Projecting Jimmy Butler’s Regression
During the preseason, optimism runs high. Improvements can be seen in nearly every player on a roster if one looks hard enough. In particular, fans nearly inevitably expect further improvements from young players coming off a breakout season. This expectation is often unwarranted, wit’s the lack of further progress foiling most generous predictions for a team.
Entering this season, one such recently-emerged player is Chicago’s Jimmy Butler. With Derrick Rose seemingly always hampered by some injury or another, in 2014/15 Butler became an unquestioned two-way star on the wing. Butler posted career highs across the board while continuing to play excellent defense. More impressively, his increased statistical production wasn’t the result of a big minutes increase – he simply did much more in the time[1. 38.7 minutes per game in both 2013/14 and 2014/15.] he was allotted, jumping from +2.4 to + 4.7 in Basketball-Reference’s Box Plus Minus. After such a big jump, what sort of progressional is reasonable to expect from him this coming season.

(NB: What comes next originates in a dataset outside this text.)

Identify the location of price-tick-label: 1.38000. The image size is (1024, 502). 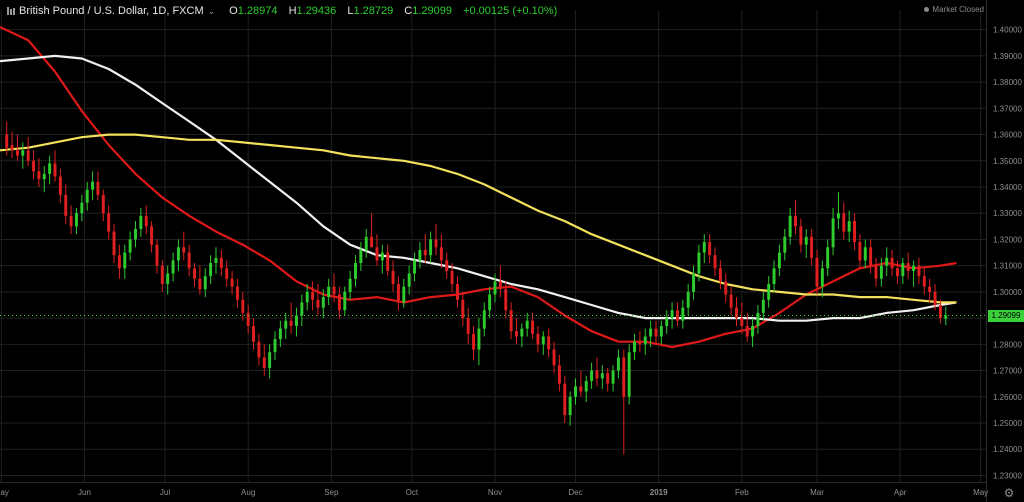
(1008, 82).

To investigate, I took a sample of players of Butler’s age range (23-25) who also completed 3 consecutive seasons with at least 500 minutes. Rather than using a holistic measure like Real Plus Minus[3. Which we don’t have much public data for, especially historical.] I opted for a huge dataset – all of Basketball-Reference.com‘s Box Plus Minus[3. Probably the best box-score statistical estimate of player contributions per 100 possessions.] historical data.
Here’s what I found:
Quick couple notes: For comparison, the left side of the graph is a player dropping in per-100 contributions. (Whatever the opposite of a breakout season is.) Also the first player season is “Year A”, second player season is “Year B” (i.e. Butler last year), and third player season is “Year C.”

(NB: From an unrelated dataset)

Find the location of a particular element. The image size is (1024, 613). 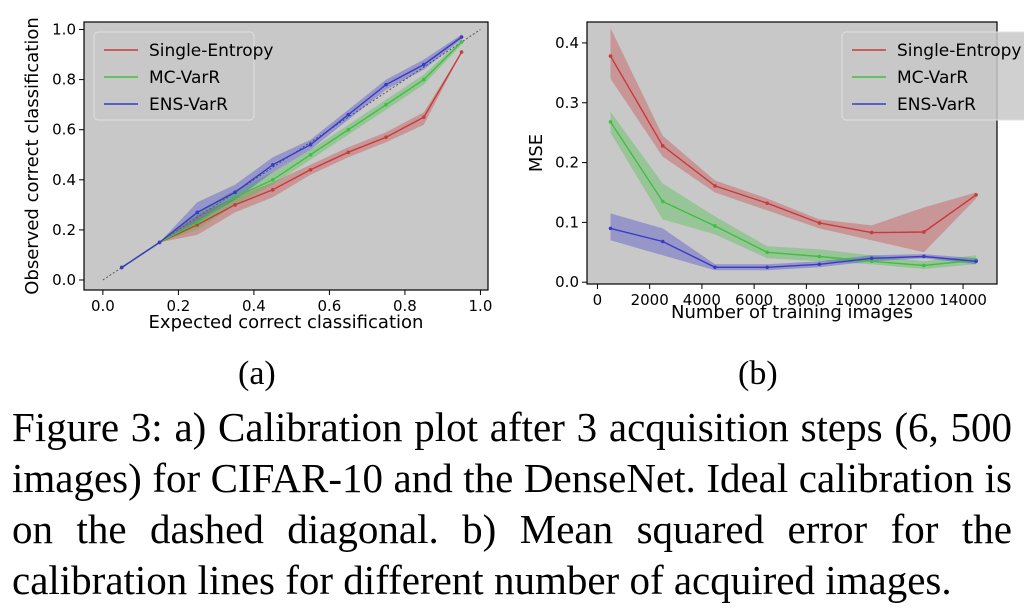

Using the regression line here[4. The equation is Season_3_Minus_Season_2_BPM~ -0.326*Season_2_Minus_Season_1_BPM + 0.2196], we see that a player with Butler-level jumps in BPM tend to fall by about half point per 100 possessions. So by this method, Butler’s box plus minus would regress from 4.7 to 4.2 in 2016.
Diving a little deeper, we can find even closer comparisons. Not just players who got better but players who started out in Butler’s range (+2.4 in 2014), and jumped like Butler did (to +4.7 in 2015). There were just a handful of qualifying players – whose BPM was between 2 and 3 at age 24, and whose BPM was between 4 and 6 at age 25. Did they regress differently? Here’s how their seasons went:
Other than Horace Grant and Joakim Noah, there was a rather constant regression towards the mean. The highest comp (Grant) jumped all the way to +7.3. The lowest comp (Steve Francis) dropped to +2.5. To quickly project Butler, we can take the average of all the players in this sample at age 26: +4.2 per 100. Same answer! Plus 4.2 per 100 would drop him about 2 spots in BPM rankings if we just look at last year, from #17 to still-great #19.
So just by measuring his prior two seasons, we can see that historically, a player like Butler would not project to regress by a huge margin. However, a slight decline from last year’s peak is perhaps more likely than another big leap forward, and expecting such improvement and building it into predictions for the Bulls as a team is likely a recipe for disappointment.